Input: Begin
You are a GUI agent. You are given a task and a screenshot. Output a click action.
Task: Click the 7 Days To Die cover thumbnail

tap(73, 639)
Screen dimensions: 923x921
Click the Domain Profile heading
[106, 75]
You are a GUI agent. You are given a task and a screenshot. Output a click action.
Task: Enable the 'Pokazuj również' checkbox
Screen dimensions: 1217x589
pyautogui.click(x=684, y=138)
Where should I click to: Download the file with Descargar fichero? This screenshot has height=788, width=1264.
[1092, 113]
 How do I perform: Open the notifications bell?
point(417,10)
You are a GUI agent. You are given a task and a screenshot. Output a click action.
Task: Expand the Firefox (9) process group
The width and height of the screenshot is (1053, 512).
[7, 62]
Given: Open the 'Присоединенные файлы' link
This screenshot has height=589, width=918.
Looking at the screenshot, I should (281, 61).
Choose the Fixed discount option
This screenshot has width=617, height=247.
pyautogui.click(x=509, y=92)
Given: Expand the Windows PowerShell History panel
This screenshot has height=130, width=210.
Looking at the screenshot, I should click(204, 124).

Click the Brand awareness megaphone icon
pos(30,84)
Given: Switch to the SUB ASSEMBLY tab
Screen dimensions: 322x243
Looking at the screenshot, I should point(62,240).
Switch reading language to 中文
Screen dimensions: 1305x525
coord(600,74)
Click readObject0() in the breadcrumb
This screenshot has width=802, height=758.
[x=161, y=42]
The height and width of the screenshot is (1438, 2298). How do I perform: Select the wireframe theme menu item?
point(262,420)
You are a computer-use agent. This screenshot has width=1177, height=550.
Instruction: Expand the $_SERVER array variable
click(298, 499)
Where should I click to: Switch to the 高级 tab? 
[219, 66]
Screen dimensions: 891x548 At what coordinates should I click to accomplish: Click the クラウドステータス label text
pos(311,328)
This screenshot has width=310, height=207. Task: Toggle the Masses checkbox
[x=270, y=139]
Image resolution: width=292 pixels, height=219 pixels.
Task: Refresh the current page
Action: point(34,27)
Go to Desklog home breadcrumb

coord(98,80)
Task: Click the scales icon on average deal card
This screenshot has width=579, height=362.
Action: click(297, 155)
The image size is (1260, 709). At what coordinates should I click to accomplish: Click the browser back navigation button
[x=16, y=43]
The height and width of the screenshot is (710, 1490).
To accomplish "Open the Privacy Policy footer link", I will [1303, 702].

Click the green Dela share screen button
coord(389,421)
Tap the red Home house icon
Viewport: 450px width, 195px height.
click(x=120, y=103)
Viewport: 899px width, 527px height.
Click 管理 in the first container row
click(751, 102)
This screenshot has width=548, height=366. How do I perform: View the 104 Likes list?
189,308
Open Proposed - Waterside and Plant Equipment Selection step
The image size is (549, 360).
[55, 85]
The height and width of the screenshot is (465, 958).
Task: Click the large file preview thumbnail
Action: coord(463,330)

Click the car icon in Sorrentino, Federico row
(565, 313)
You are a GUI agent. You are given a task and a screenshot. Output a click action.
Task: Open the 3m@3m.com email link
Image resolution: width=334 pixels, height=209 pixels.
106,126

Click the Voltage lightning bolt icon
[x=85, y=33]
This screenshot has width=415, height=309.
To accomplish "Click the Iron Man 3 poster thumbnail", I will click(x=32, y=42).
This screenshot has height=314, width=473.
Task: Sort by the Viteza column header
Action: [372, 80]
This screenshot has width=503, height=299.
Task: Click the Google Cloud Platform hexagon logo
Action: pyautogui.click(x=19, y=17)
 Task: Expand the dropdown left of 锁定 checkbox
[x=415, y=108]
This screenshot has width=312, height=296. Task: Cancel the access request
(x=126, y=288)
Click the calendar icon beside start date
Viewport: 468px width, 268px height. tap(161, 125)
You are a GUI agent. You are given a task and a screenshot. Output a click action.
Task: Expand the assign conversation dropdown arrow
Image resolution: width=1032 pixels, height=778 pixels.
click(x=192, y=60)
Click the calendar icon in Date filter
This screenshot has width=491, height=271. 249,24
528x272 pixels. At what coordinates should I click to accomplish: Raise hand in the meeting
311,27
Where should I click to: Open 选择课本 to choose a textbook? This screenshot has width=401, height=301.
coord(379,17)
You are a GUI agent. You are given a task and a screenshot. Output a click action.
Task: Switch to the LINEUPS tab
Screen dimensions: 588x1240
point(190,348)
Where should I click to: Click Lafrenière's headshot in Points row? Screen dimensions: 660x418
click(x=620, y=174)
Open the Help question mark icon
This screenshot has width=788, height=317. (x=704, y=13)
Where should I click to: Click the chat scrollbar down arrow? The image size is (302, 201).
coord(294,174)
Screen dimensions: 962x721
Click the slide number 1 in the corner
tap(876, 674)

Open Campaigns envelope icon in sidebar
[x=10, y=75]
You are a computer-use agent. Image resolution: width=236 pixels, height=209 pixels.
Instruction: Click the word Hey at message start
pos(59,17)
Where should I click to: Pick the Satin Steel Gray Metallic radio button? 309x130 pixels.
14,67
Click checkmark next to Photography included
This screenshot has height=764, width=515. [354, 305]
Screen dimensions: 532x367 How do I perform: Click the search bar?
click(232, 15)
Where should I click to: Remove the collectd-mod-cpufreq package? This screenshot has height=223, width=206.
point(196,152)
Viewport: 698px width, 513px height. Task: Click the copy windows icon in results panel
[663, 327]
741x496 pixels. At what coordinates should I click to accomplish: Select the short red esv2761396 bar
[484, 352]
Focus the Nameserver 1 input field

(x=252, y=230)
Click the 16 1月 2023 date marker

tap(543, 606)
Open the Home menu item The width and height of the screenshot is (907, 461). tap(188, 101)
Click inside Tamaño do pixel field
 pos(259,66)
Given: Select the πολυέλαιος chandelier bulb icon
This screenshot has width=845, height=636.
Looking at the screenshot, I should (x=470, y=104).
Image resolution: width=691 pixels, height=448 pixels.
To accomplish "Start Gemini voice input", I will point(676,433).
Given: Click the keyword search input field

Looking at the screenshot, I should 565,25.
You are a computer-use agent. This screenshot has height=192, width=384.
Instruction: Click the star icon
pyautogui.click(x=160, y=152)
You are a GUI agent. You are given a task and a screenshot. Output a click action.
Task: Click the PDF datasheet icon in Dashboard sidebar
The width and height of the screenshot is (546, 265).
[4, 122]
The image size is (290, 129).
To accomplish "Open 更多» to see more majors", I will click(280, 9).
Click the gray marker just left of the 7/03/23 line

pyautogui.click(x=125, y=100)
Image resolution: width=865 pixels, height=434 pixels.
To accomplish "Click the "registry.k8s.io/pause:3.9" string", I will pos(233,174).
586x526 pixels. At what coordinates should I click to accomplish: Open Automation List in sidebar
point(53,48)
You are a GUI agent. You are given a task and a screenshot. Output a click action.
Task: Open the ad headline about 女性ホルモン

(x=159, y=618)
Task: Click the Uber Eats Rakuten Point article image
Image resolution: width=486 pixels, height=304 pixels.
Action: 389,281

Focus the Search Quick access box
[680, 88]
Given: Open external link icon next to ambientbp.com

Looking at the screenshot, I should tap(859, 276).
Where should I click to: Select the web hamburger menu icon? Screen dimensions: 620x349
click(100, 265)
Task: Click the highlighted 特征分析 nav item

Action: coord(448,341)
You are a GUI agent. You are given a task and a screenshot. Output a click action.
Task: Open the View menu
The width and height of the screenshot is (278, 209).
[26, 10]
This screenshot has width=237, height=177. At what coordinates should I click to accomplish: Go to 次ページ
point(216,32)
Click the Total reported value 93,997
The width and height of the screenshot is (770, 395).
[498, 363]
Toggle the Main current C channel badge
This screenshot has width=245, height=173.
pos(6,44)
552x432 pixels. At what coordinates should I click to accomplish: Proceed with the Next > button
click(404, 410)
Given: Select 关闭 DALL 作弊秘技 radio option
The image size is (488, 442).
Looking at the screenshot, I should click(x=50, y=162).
Input: End
Try it:
Every entry above should be retyped exactly as shown.

Result of this task:
You are a GUI agent. You are given a task and a screenshot. Output a click action.
Task: Click the 7 Days To Die cover thumbnail

tap(73, 639)
Screen dimensions: 923x921
Click the Domain Profile heading
[106, 75]
You are a GUI agent. You are given a task and a screenshot. Output a click action.
Task: Enable the 'Pokazuj również' checkbox
Screen dimensions: 1217x589
pyautogui.click(x=684, y=138)
Where should I click to: Download the file with Descargar fichero? This screenshot has height=788, width=1264.
[1092, 113]
 How do I perform: Open the notifications bell?
point(417,10)
You are a GUI agent. You are given a task and a screenshot. Output a click action.
Task: Expand the Firefox (9) process group
The width and height of the screenshot is (1053, 512).
[7, 62]
Given: Open the 'Присоединенные файлы' link
This screenshot has height=589, width=918.
Looking at the screenshot, I should (281, 61).
Choose the Fixed discount option
This screenshot has width=617, height=247.
pyautogui.click(x=509, y=92)
Given: Expand the Windows PowerShell History panel
This screenshot has height=130, width=210.
Looking at the screenshot, I should click(204, 124).

Click the Brand awareness megaphone icon
pos(30,84)
Given: Switch to the SUB ASSEMBLY tab
Screen dimensions: 322x243
Looking at the screenshot, I should point(62,240).
Switch reading language to 中文
Screen dimensions: 1305x525
coord(600,74)
Click readObject0() in the breadcrumb
This screenshot has width=802, height=758.
[x=161, y=42]
The height and width of the screenshot is (1438, 2298). How do I perform: Select the wireframe theme menu item?
point(262,420)
You are a computer-use agent. This screenshot has width=1177, height=550.
Instruction: Expand the $_SERVER array variable
click(298, 499)
Where should I click to: Switch to the 高级 tab? 
[219, 66]
Screen dimensions: 891x548 At what coordinates should I click to accomplish: Click the クラウドステータス label text
pos(311,328)
This screenshot has width=310, height=207. Task: Toggle the Masses checkbox
[x=270, y=139]
Image resolution: width=292 pixels, height=219 pixels.
Task: Refresh the current page
Action: point(34,27)
Go to Desklog home breadcrumb

coord(98,80)
Task: Click the scales icon on average deal card
This screenshot has width=579, height=362.
Action: click(297, 155)
The image size is (1260, 709). At what coordinates should I click to accomplish: Click the browser back navigation button
[x=16, y=43]
The height and width of the screenshot is (710, 1490).
To accomplish "Open the Privacy Policy footer link", I will [1303, 702].

Click the green Dela share screen button
coord(389,421)
Tap the red Home house icon
Viewport: 450px width, 195px height.
click(x=120, y=103)
Viewport: 899px width, 527px height.
Click 管理 in the first container row
click(751, 102)
This screenshot has width=548, height=366. How do I perform: View the 104 Likes list?
189,308
Open Proposed - Waterside and Plant Equipment Selection step
The image size is (549, 360).
[55, 85]
The height and width of the screenshot is (465, 958).
Task: Click the large file preview thumbnail
Action: coord(463,330)

Click the car icon in Sorrentino, Federico row
(565, 313)
You are a GUI agent. You are given a task and a screenshot. Output a click action.
Task: Open the 3m@3m.com email link
Image resolution: width=334 pixels, height=209 pixels.
106,126

Click the Voltage lightning bolt icon
[x=85, y=33]
This screenshot has width=415, height=309.
To accomplish "Click the Iron Man 3 poster thumbnail", I will click(x=32, y=42).
This screenshot has height=314, width=473.
Task: Sort by the Viteza column header
Action: [372, 80]
This screenshot has width=503, height=299.
Task: Click the Google Cloud Platform hexagon logo
Action: pyautogui.click(x=19, y=17)
 Task: Expand the dropdown left of 锁定 checkbox
[x=415, y=108]
This screenshot has width=312, height=296. Task: Cancel the access request
(x=126, y=288)
Click the calendar icon beside start date
Viewport: 468px width, 268px height. tap(161, 125)
You are a GUI agent. You are given a task and a screenshot. Output a click action.
Task: Expand the assign conversation dropdown arrow
Image resolution: width=1032 pixels, height=778 pixels.
click(x=192, y=60)
Click the calendar icon in Date filter
This screenshot has width=491, height=271. 249,24
528x272 pixels. At what coordinates should I click to accomplish: Raise hand in the meeting
311,27
Where should I click to: Open 选择课本 to choose a textbook? This screenshot has width=401, height=301.
coord(379,17)
You are a GUI agent. You are given a task and a screenshot. Output a click action.
Task: Switch to the LINEUPS tab
Screen dimensions: 588x1240
point(190,348)
Where should I click to: Click Lafrenière's headshot in Points row? Screen dimensions: 660x418
click(x=620, y=174)
Open the Help question mark icon
This screenshot has width=788, height=317. (x=704, y=13)
Where should I click to: Click the chat scrollbar down arrow? The image size is (302, 201).
coord(294,174)
Screen dimensions: 962x721
Click the slide number 1 in the corner
tap(876, 674)

Open Campaigns envelope icon in sidebar
[x=10, y=75]
You are a computer-use agent. Image resolution: width=236 pixels, height=209 pixels.
Instruction: Click the word Hey at message start
pos(59,17)
Where should I click to: Pick the Satin Steel Gray Metallic radio button? 309x130 pixels.
14,67
Click checkmark next to Photography included
This screenshot has height=764, width=515. [354, 305]
Screen dimensions: 532x367 How do I perform: Click the search bar?
click(232, 15)
Where should I click to: Remove the collectd-mod-cpufreq package? This screenshot has height=223, width=206.
point(196,152)
Viewport: 698px width, 513px height. Task: Click the copy windows icon in results panel
[663, 327]
741x496 pixels. At what coordinates should I click to accomplish: Select the short red esv2761396 bar
[484, 352]
Focus the Nameserver 1 input field

(x=252, y=230)
Click the 16 1月 2023 date marker

tap(543, 606)
Open the Home menu item The width and height of the screenshot is (907, 461). tap(188, 101)
Click inside Tamaño do pixel field
 pos(259,66)
Given: Select the πολυέλαιος chandelier bulb icon
This screenshot has width=845, height=636.
Looking at the screenshot, I should (x=470, y=104).
Image resolution: width=691 pixels, height=448 pixels.
To accomplish "Start Gemini voice input", I will point(676,433).
Given: Click the keyword search input field

Looking at the screenshot, I should 565,25.
You are a computer-use agent. This screenshot has height=192, width=384.
Instruction: Click the star icon
pyautogui.click(x=160, y=152)
You are a GUI agent. You are given a task and a screenshot. Output a click action.
Task: Click the PDF datasheet icon in Dashboard sidebar
The width and height of the screenshot is (546, 265).
[4, 122]
The image size is (290, 129).
To accomplish "Open 更多» to see more majors", I will click(280, 9).
Click the gray marker just left of the 7/03/23 line

pyautogui.click(x=125, y=100)
Image resolution: width=865 pixels, height=434 pixels.
To accomplish "Click the "registry.k8s.io/pause:3.9" string", I will pos(233,174).
586x526 pixels. At what coordinates should I click to accomplish: Open Automation List in sidebar
point(53,48)
You are a GUI agent. You are given a task and a screenshot. Output a click action.
Task: Open the ad headline about 女性ホルモン

(x=159, y=618)
Task: Click the Uber Eats Rakuten Point article image
Image resolution: width=486 pixels, height=304 pixels.
Action: 389,281

Focus the Search Quick access box
[680, 88]
Given: Open external link icon next to ambientbp.com

Looking at the screenshot, I should tap(859, 276).
Where should I click to: Select the web hamburger menu icon? Screen dimensions: 620x349
click(100, 265)
Task: Click the highlighted 特征分析 nav item

Action: coord(448,341)
You are a GUI agent. You are given a task and a screenshot. Output a click action.
Task: Open the View menu
The width and height of the screenshot is (278, 209).
[26, 10]
This screenshot has width=237, height=177. At what coordinates should I click to accomplish: Go to 次ページ
point(216,32)
Click the Total reported value 93,997
The width and height of the screenshot is (770, 395).
[498, 363]
Toggle the Main current C channel badge
This screenshot has width=245, height=173.
pos(6,44)
552x432 pixels. At what coordinates should I click to accomplish: Proceed with the Next > button
click(404, 410)
Given: Select 关闭 DALL 作弊秘技 radio option
The image size is (488, 442).
Looking at the screenshot, I should click(x=50, y=162).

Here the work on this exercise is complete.